[Opening Provided data section]
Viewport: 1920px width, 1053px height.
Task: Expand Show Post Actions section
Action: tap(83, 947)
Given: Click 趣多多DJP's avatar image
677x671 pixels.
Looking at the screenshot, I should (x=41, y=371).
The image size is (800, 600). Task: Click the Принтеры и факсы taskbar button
[Closing Provided data section]
[Opening Provided data section]
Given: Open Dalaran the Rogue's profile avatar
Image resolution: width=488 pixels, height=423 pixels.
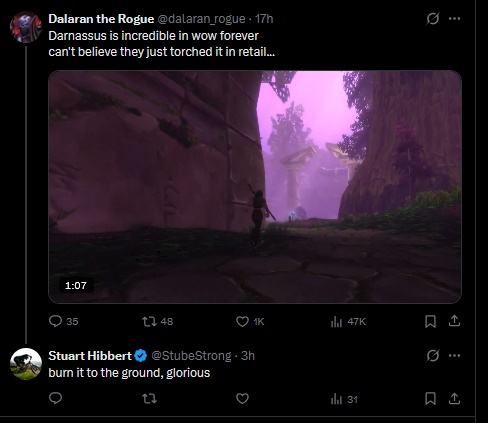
[Closing Provided data section]
**What is needed:** Your answer should consist of the lines above that hold the word "Given".

**Worked solution:**
Given: Click 趣多多DJP's avatar image
Given: Open Dalaran the Rogue's profile avatar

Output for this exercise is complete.